┌──

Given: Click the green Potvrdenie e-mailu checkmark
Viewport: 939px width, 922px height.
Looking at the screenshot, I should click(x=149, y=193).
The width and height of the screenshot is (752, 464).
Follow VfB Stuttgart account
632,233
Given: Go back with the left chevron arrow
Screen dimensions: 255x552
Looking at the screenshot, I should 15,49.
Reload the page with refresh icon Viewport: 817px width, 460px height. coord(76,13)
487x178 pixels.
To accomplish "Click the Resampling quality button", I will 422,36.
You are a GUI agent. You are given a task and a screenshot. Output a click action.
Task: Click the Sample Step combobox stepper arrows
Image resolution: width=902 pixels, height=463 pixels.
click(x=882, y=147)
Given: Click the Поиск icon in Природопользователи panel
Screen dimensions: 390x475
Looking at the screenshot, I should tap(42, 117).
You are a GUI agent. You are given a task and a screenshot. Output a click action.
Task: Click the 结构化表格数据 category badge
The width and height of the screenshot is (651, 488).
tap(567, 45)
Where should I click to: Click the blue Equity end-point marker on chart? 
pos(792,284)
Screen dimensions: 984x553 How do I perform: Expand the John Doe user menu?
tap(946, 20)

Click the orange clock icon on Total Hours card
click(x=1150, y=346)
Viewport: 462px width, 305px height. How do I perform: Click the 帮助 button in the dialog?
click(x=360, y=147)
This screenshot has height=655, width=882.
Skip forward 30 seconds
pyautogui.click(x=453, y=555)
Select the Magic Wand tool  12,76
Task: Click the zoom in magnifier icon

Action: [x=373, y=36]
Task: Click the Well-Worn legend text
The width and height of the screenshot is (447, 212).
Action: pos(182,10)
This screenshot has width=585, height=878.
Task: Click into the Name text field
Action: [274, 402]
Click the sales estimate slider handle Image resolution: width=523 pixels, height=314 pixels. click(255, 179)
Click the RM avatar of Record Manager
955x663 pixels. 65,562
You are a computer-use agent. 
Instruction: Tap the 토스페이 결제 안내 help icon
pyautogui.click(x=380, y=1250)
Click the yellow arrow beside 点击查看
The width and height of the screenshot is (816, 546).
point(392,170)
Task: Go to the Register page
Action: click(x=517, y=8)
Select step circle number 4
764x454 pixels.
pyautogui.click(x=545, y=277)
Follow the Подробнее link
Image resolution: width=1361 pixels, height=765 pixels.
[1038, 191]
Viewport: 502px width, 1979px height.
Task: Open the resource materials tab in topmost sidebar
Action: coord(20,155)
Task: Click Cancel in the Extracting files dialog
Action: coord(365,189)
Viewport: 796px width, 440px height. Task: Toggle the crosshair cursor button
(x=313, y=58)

└──

_O que se pede_.
Reproduza sem nenhuma alteração as linhas desde a primeira até a que contém "Looking at the screenshot, I should tap(42, 117).", incluindo as duas.

_Resultado da tarefa_.
Given: Click the green Potvrdenie e-mailu checkmark
Viewport: 939px width, 922px height.
Looking at the screenshot, I should click(x=149, y=193).
The width and height of the screenshot is (752, 464).
Follow VfB Stuttgart account
632,233
Given: Go back with the left chevron arrow
Screen dimensions: 255x552
Looking at the screenshot, I should 15,49.
Reload the page with refresh icon Viewport: 817px width, 460px height. coord(76,13)
487x178 pixels.
To accomplish "Click the Resampling quality button", I will 422,36.
You are a GUI agent. You are given a task and a screenshot. Output a click action.
Task: Click the Sample Step combobox stepper arrows
Image resolution: width=902 pixels, height=463 pixels.
click(x=882, y=147)
Given: Click the Поиск icon in Природопользователи panel
Screen dimensions: 390x475
Looking at the screenshot, I should tap(42, 117).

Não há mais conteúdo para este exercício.